Principal, librarian, songbird

Principal, librarian, songbird

The benevolent headmistress of a convent school, a brassy woman looking for love and a shy singer with a tremendous voice - these are the characters played by the three Best Actress nominees at this year's M1-The Straits Times Life! Theatre Awards.

Los Angeles-based actress Lydia Look, who scored her first nod in the category in 2001, is up for her role as principal Agatha Mao in Checkpoint Theatre's drama The Way We Go.

Her two competitors, Frances Lee and Mina Kaye, are both debuting in this category.

Lee is up for playing Helen, an overweight librarian in Pangdemonium's take on acclaimed playwright Neil LaBute's tragicomedy Fat Pig.

Kaye's nod is also for a Pangdemonium production, as Little Voice, the young songbird who comes out of her shell, in The Rise & Fall of Little Voice, a 1992 play written by British dramatist Jim Cartwright.

The award, among others, will be given out next Wednesday at the 15th M1-The Straits Times Life! Theatre Awards ceremony, an invite-only event held at the Esplanade Recital Studio.

jianxuan@sph.com.sg

Go to www.straitstimes.com/life-theatre-awards-2015 for the complete list of this year's nominees and full coverage of the awards.

Lydia Look

Nominated for: The Way We Go (Checkpoint Theatre)

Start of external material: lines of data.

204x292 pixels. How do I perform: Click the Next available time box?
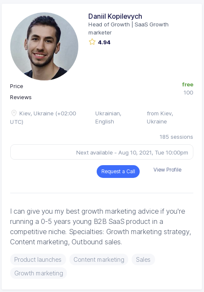click(102, 152)
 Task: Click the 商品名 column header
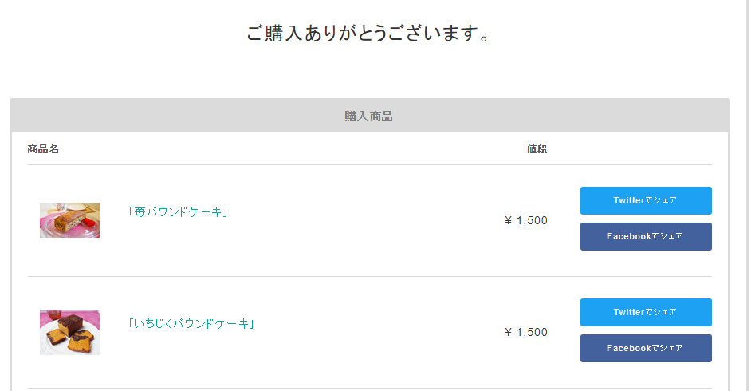click(x=43, y=149)
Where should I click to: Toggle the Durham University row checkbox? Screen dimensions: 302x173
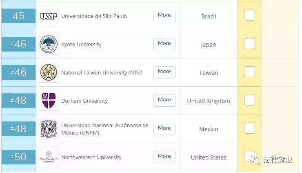[249, 100]
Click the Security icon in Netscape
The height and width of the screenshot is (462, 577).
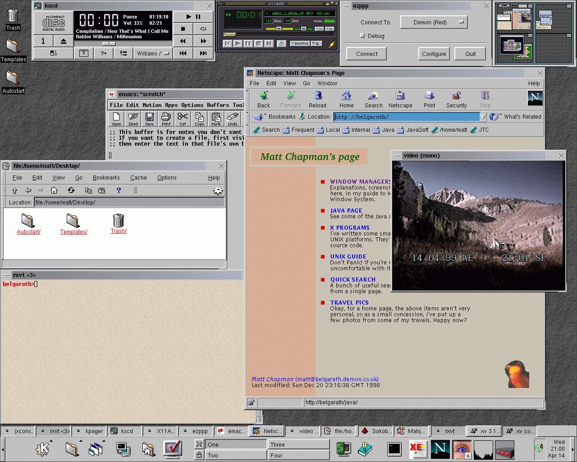[x=456, y=99]
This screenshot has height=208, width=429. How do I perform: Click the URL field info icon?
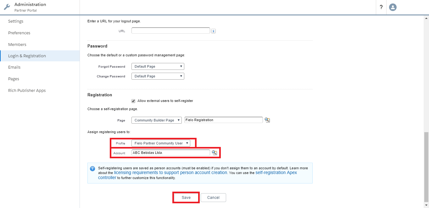213,31
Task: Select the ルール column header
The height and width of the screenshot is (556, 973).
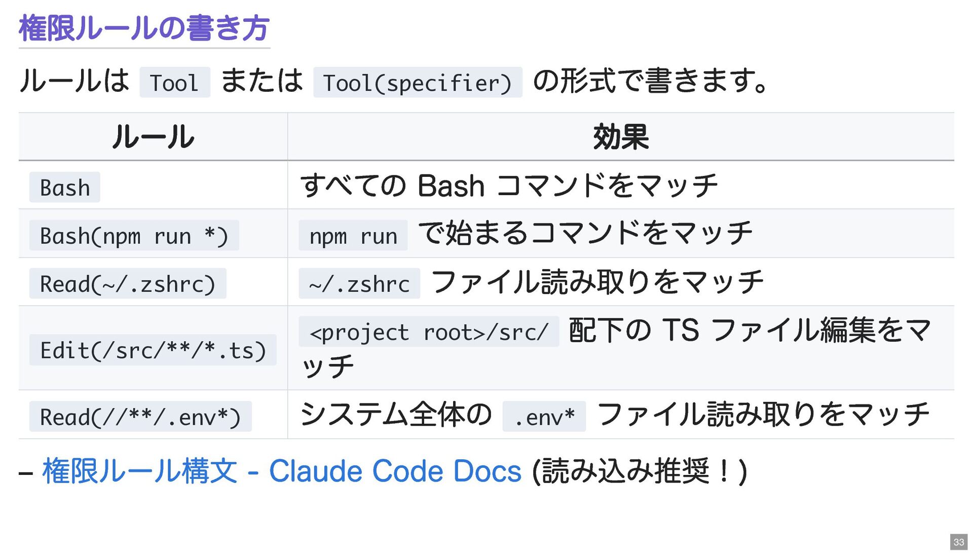Action: [x=153, y=137]
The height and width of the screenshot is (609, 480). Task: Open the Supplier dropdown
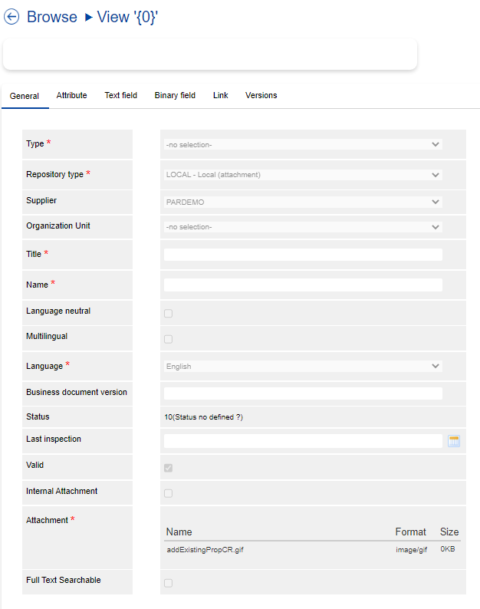point(303,202)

Previous nominations: Best Actress for One Bed, Three Pillows: Pillow Talk (Action Theatre, 2001)

Previous wins: None

The pint-sized but animated actress Lydia Look cruises into a photo shoot with Life!, declaring: "I know people always say 'Oh, it's great to be nominated' and all that, but I think that's bullcrap. If I get in, I want to win."

Look's larger-than-life personality is practically the direct opposite of Agatha Mao, a timid, kind-hearted former convent school principal, but the 42-year-old still gamely took on the role.

"I am way younger than Agatha in real life. So I knew that I had to reach for her depth of experience in living, above all else. Both my director Claire and (fellow actress) Neo Swee Lin guided me," says the actress, who is based in Hollywood, Los Angeles with her husband, stuntman and actor Jen Sung Outerbridge.

"The biggest self-imposed pressure for me was getting her convent school cadence, carriage and wit just right. I'm a proud Katong Convent girl and wanted to pay tribute to my teachers," she adds.

In the United States, Look has appeared on television dramas such as Bones and NCIS: Los Angeles.

This year, she will shuttle between LA and Singapore to visit her mother and to do projects here.

She is working on 7 Letters, a collection of seven short films to celebrate the nation's 50th jubilee (her segment is directed by local film-maker Tan Pin Pin) and will act in Wild Rice's historical play about Singapore and Malaysia, Another Country, in June.

On the difference between screen and stage, Look says: "TV is solitary. You show up and do your thing. But in theatre, you get to create with your fellow cast mates and they shape your portrayal. That's a real high for me... But I won't lie, I definitely get more excited from the wages I earn from TV and film."